HCNM: Heterogeneous Correlation Network Model for Multi-level Integrative Study of Multi-omics Data for Cancer Subtype Prediction.

Abstract

Integrative analysis of multi-omics data is important for biomedical applications, as it is required for a comprehensive understanding of biological function. Integrating multi-omics data serves multiple purposes, such as, an integrated data model, dimensionality reduction of omic features, patient clustering, etc. For oncological data, patient clustering is synonymous to cancer subtype prediction. However, there is a gap in combining some of the widely used integrative analyses to build more powerful tools. To bridge the gap, we propose a multi-level integration algorithm to identify representative integrative subspace and use it for cancer subtype prediction. The three integrative approaches we implement on multi-omics features are, (1) multivariate multiple (linear) regression of the features from a cohort of patients/samples, (2) network construction using different omics features, and (3) fusion of sample similarity networks across the features.
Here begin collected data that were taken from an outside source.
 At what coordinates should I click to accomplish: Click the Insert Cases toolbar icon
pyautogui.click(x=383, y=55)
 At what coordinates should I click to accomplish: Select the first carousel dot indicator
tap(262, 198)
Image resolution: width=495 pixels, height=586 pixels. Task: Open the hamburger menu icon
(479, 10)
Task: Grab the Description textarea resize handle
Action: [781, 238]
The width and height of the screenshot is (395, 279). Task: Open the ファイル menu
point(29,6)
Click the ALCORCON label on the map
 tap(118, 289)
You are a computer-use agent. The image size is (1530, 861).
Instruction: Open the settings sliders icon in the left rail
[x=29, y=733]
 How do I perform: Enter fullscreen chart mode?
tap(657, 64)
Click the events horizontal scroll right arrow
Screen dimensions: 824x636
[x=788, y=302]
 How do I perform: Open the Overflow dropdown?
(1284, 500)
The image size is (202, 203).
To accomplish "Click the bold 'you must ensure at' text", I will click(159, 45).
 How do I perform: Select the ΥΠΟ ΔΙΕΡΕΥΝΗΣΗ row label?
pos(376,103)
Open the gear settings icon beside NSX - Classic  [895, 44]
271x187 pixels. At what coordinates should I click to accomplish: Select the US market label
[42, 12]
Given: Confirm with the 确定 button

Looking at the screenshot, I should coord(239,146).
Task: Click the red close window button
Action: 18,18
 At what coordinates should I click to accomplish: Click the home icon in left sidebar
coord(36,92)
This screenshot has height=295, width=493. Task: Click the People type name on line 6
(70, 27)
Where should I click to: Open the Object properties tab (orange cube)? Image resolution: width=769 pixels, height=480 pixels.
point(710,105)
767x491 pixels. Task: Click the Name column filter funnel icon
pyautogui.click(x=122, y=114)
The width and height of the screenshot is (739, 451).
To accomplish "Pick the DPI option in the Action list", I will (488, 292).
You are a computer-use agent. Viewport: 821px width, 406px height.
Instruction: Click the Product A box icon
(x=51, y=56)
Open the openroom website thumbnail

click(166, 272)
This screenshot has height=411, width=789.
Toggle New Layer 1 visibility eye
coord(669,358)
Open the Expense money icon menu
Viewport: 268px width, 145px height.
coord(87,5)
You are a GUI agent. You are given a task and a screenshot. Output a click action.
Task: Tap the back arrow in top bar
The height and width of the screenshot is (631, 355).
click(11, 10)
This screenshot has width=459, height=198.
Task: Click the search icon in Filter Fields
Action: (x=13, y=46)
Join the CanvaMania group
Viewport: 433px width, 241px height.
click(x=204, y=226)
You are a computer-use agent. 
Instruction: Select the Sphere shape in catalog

We use a type of multilayer network, called heterogeneous network, as a data model to transition between a network-free (NF) regression model and a network-based (NB) model, which uses correlation networks. The heterogeneous networks consist of intra- and inter-layer graphs. Our proposed heterogeneous correlation network model, HCNM, is central to our algorithm for gene-ranking, integrative subspace identification, and tumor-specific subtypes prediction. The genes of our representative integrative subspace have been enriched with gene-ontology and found to exhibit significant gene-disease association (GDA) scores. The subspace in genes which is less than 5% of the total gene-set of each genomic feature is used with NB fusion integrative model to predict sample subtypes. As the identified integrative subspace data of multi-omics is less prone to noise, bias, and outliers, our experiments show that the subtypes in our results agree with previous benchmark studies and exhibit better classification between poor and good survival of patient cohorts.Clinical relevance: Finding significant cancer-specific genes and subtypes of cancer is vital for early prognosis, and personalized treatment; therefore, improves survival probability of a patient.